Coal to Natural Gas Infrastructure Conversion a Positive in SEPA

As the Delco Times reported today, changes are coming to the ChesCo skyline. The outlet broke news earlier that Kimberly Clark has begun the demolition process in a broader conversion project to its Industrial Highway area plant.

The 1.8 million square foot facility will be updated to a 26-megawatt co-generation operation utilizing natural gas instead of coal for energy generation, per plant manager Jeff Hutter. Importantly, many in the area will benefit from this project. It is expected to invest around $150 million, will maintain its 570 jobs, and will help curb carbon emissions by 150,000 metric tons, a cut by roughly 40%.

The Kimberly Clark plant has been a part of SEPA for decades but is changing with the times; its conversion from coal to natural gas is an important bellwether and development for the state’s energy infrastructure.

To foster the development and production of Pennsylvania natural gas – which in turn begets lower carbon emissions, economic development, and job creation – the infrastructure must precede wells and new production. The old adage of not putting the cart before the horse is truly applicable to Pennsylvania natural gas.
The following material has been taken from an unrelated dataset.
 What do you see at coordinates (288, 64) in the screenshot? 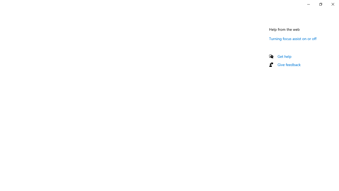
I see `'Give feedback'` at bounding box center [288, 64].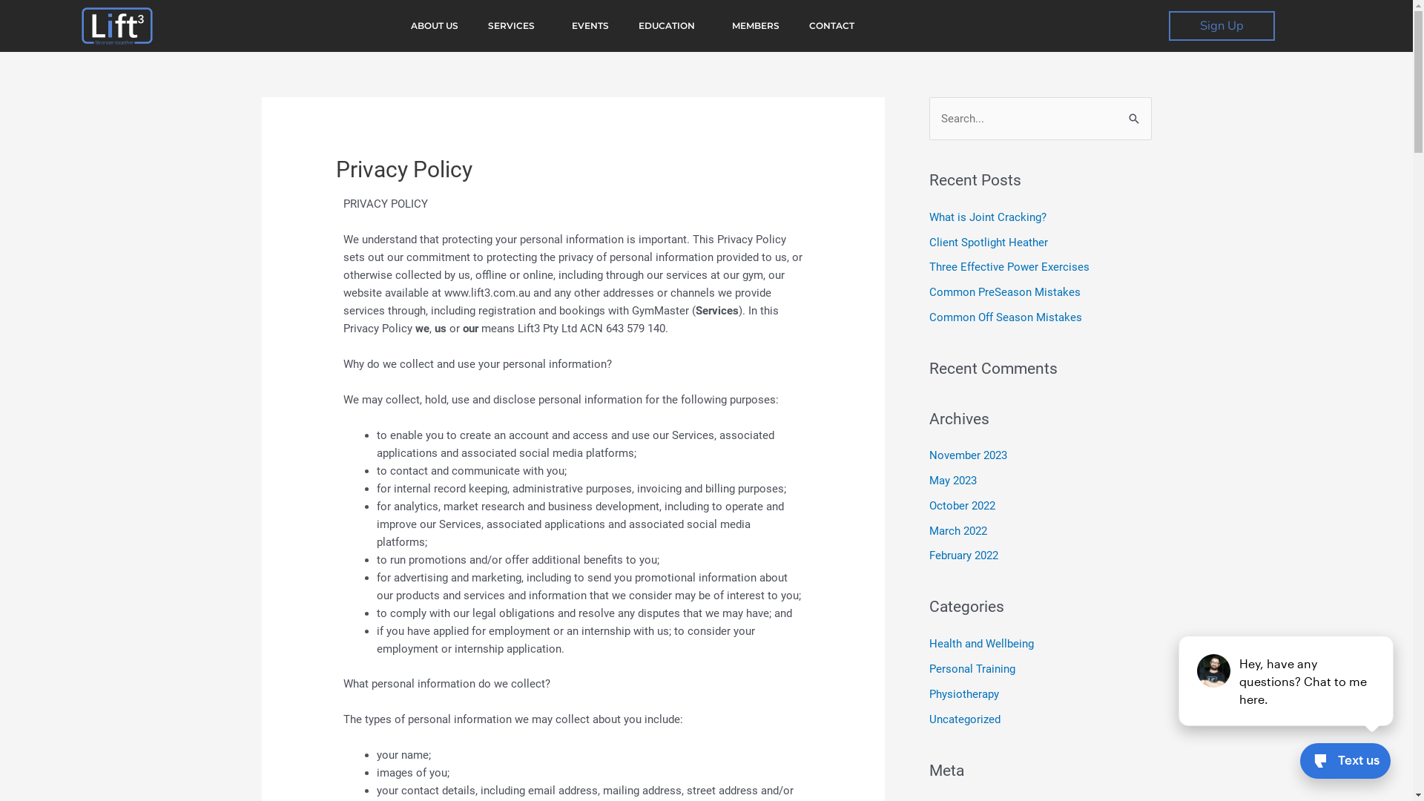 Image resolution: width=1424 pixels, height=801 pixels. Describe the element at coordinates (957, 530) in the screenshot. I see `'March 2022'` at that location.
For our energy sector to be effective, necessary channels must be in place first, essentially the horse. This means pipeline infrastructure and processing facilities.

Natural gas is also helping improve the state’s energy portfolio, reducing our reliance on coal. The more resources we are able to incorporate the stronger and more resilient our baseload, this means plenty of preparedness for cold Pennsylvania winters and the opportunity to lower costs in residential and commercial settings.

What’s more, natural gas development brings with it the opportunity to update old infrastructure. Much of the story of the Kimberly Clark plant is its thirty-year history in the area. It will now join modern energy infrastructure projects thanks to natural gas, and should set an example to other operators in the state for what is possible.

All in all the Kimberly Clark project is a welcome development for Pennsylvania and natural gas. Every day we are seeing improvement and progress.